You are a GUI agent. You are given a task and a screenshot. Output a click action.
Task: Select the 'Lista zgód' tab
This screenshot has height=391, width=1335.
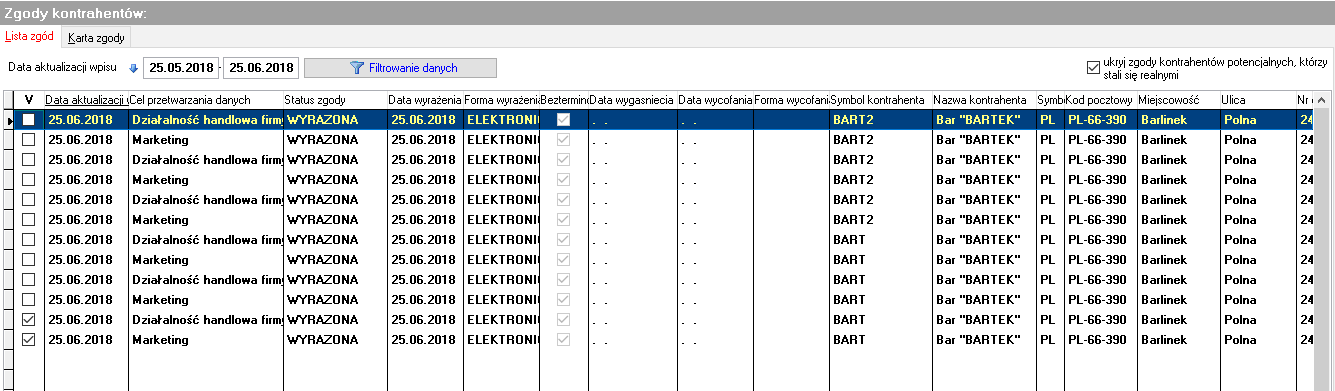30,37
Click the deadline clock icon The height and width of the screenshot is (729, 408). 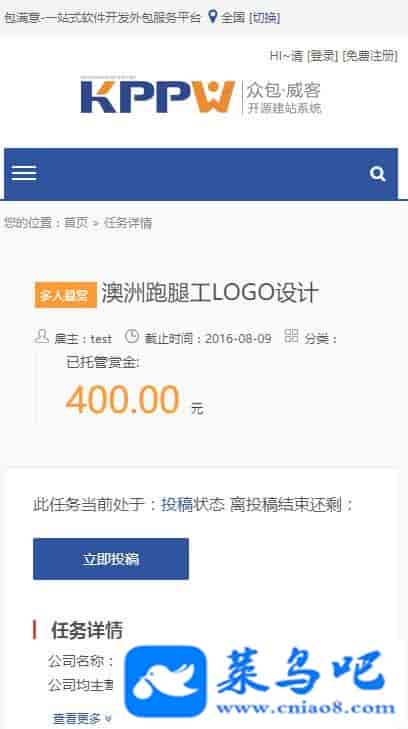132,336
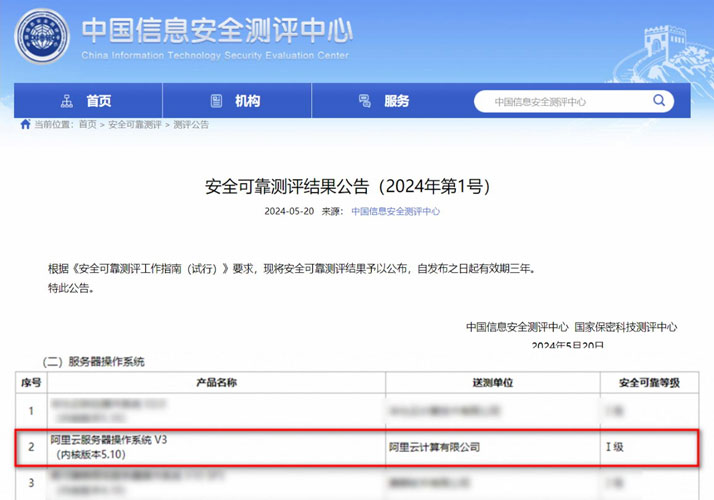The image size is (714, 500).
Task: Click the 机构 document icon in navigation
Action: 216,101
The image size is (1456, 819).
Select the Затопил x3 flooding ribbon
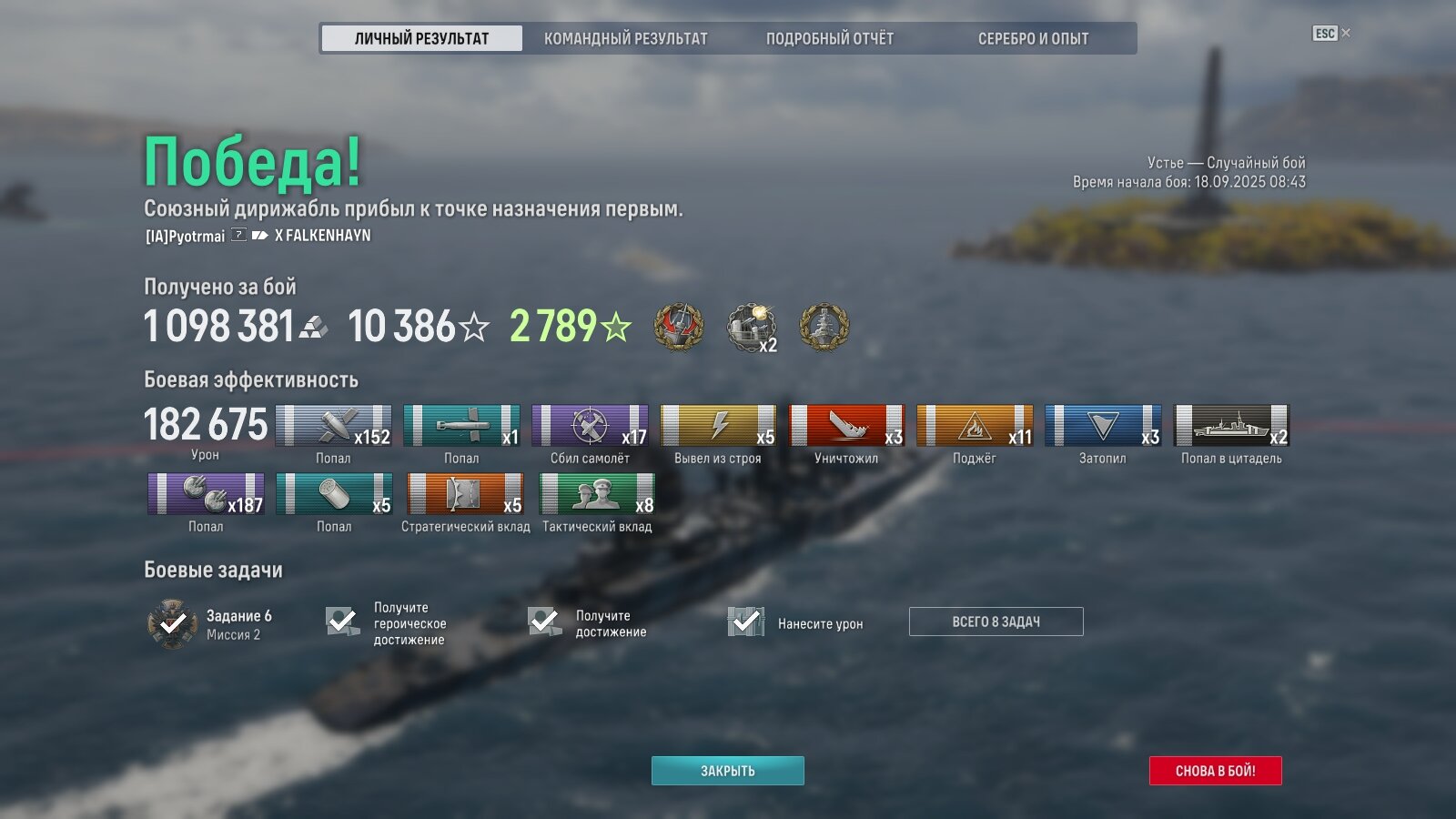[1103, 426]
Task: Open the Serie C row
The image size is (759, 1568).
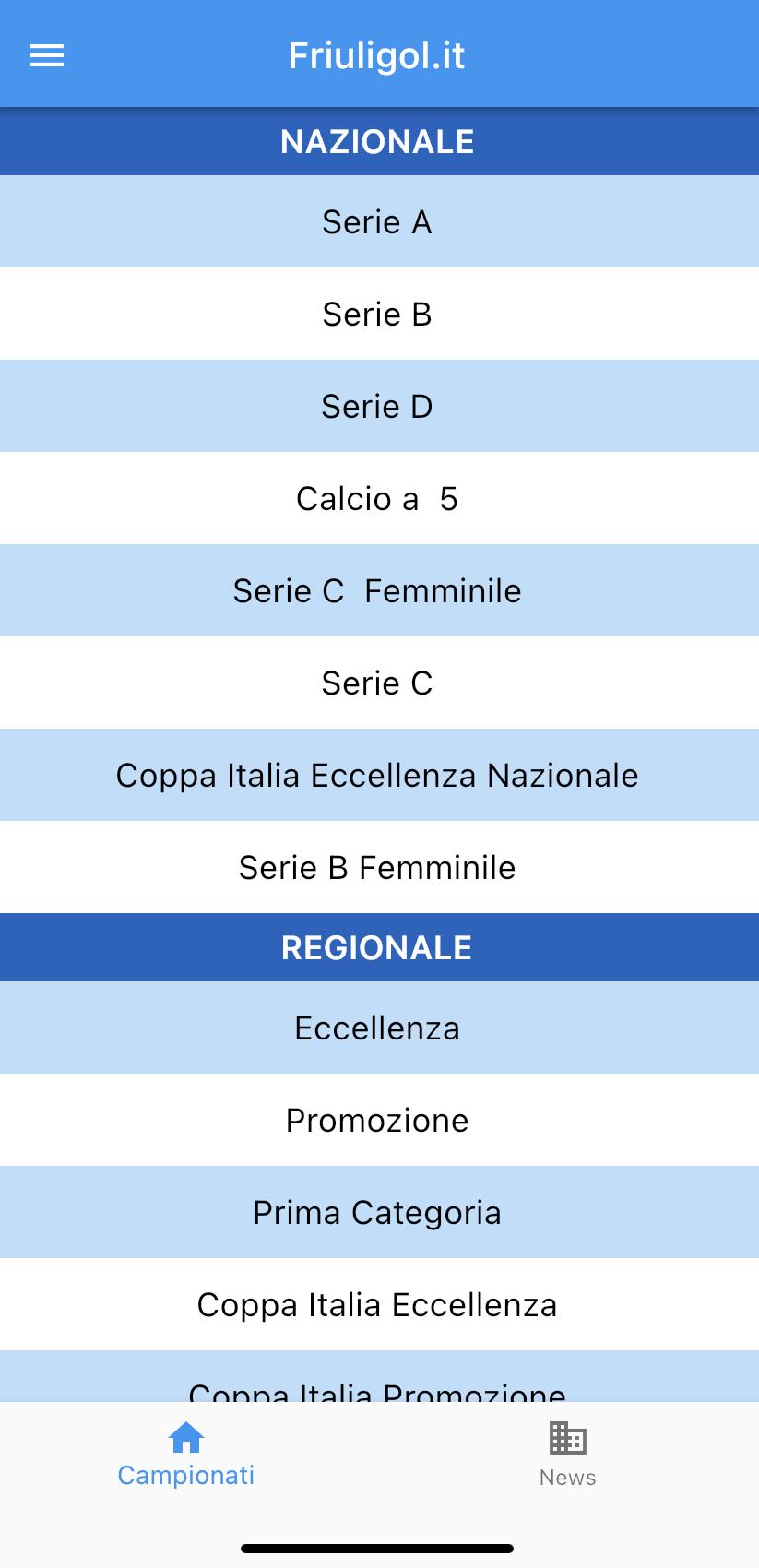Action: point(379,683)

---

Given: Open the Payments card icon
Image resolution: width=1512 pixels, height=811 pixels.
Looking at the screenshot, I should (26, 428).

## TASK STATEMENT
Copy word for word the part of the lines that begins with the line containing "Task: Open the Serie C row" and ends with the line containing "Action: point(379,683)", including both, and omit the pictures.

## CORRECT ANSWER
Task: Open the Serie C row
The image size is (759, 1568).
Action: point(379,683)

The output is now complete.